Alberto Dainese (DSM) became the first Italian winner in this year’s Giro d’Italia when he edged the sprint to take stage 11 in Reggio Emilia on Wednesday.
Dainese, 24, who had never previously won a stage in the Giro, beat the Colombian Fernando Gaviria in the dash for the finish. Another Italian Simone Consonni took third.
On the podium, the Italian was treated to the traditional giant bottle of prosecco, like his predecessors.
But significantly, the magnum had been uncorked as a precaution against a repeat of the accident that befell Biniam Girmay on Wednesday when he was injured in the left eye by the cork and subsequently ruled out of the race.
The Spaniard Juan Pedro Lopez (Trek) retained the leader’s pink jersey after a 203-kilometre stage which was relatively comfortable other than the heat and wind.
Ecuadorian Richard Carapaz, however, pocketed three bonus seconds in an intermediate sprint to climb two places into second, equal in time with the Portuguese Joao Almeida, 12 seconds behind Lopez.
“I saw Carapaz gained some time in an intermediate sprint but I’m not as fast as him.

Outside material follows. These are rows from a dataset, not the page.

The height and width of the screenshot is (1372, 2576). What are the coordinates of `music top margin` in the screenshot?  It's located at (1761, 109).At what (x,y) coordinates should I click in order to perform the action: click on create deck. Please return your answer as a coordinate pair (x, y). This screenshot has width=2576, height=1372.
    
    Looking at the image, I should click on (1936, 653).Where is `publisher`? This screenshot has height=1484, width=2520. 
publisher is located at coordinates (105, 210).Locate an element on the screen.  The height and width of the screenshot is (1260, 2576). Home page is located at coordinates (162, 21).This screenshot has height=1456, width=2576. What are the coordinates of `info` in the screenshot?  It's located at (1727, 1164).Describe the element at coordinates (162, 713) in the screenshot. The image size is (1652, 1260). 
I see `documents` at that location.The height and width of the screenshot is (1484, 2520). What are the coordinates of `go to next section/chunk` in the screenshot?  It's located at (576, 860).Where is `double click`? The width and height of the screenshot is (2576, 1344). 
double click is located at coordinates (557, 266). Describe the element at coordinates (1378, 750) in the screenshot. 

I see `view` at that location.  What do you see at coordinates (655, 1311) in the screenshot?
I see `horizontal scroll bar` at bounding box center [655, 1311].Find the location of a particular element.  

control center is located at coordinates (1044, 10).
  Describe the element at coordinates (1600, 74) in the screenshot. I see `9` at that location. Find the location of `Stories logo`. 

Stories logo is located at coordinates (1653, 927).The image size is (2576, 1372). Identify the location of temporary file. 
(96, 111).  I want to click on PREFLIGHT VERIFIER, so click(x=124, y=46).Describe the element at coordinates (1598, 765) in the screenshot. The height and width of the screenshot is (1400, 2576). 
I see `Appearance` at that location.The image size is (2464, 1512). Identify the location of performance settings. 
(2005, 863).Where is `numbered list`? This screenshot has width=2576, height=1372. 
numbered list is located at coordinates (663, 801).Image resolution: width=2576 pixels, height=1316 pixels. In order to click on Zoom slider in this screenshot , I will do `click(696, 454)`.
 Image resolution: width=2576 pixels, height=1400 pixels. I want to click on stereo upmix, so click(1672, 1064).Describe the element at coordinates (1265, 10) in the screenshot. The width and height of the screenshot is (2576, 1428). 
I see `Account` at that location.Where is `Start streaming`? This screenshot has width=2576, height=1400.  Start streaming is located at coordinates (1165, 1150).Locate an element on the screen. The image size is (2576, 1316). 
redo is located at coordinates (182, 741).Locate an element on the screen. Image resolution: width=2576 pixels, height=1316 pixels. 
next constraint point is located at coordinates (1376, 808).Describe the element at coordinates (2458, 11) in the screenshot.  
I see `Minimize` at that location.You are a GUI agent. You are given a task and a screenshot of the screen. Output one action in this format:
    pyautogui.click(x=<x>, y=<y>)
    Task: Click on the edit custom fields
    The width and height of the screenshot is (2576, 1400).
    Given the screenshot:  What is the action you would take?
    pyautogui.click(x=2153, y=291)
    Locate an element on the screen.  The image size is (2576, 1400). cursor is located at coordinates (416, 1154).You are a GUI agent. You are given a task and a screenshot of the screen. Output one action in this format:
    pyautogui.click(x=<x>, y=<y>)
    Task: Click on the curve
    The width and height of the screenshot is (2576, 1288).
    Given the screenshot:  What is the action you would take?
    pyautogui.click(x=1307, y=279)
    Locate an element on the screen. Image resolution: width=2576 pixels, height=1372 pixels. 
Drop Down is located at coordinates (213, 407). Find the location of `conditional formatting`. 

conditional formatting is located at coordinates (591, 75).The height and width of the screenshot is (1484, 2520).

There was nothing I could do,” said Lopez who has been leading since the fourth stage.
“Anyway, I’m very happy to keep the pink jersey for at least one more day.”
Eritrean Girmay, who on Tuesday became the first black African to win a stage at the Giro, pulled out before the start following Tuesday’s cork accident.
Intermarche’s team doctor Piet Daneels said tests showed “haemorrhage in the anterior chamber of the left eye”.
With temperatures hitting 30 degrees, the peloton largely stuck together apart from one wishful breakaway by Luca Rastelli and Filippo Tagliani which was reeled in just after halfway.
Belgian Dries De Bondt embarked on a solo raid 58 kilometres from the finish, which ended just 1,300 meters from the line.
In the sprint, French rider Arnaud Demare, who already has two stage wins to his name in this Giro, attacked from deep.
He was hunted down by Gaviria before Dainese, taking full advantage of the slipstream, came through to take the third victory of his career.
Last year, he finished second in a Vuelta stage, behind Dutchman Fabio Jakobsen.
The peloton faces its longest day in the saddle on Thursday with a mountainous 12th stage of 204 kilometres which crosses the Apennines from Parma to Genoa.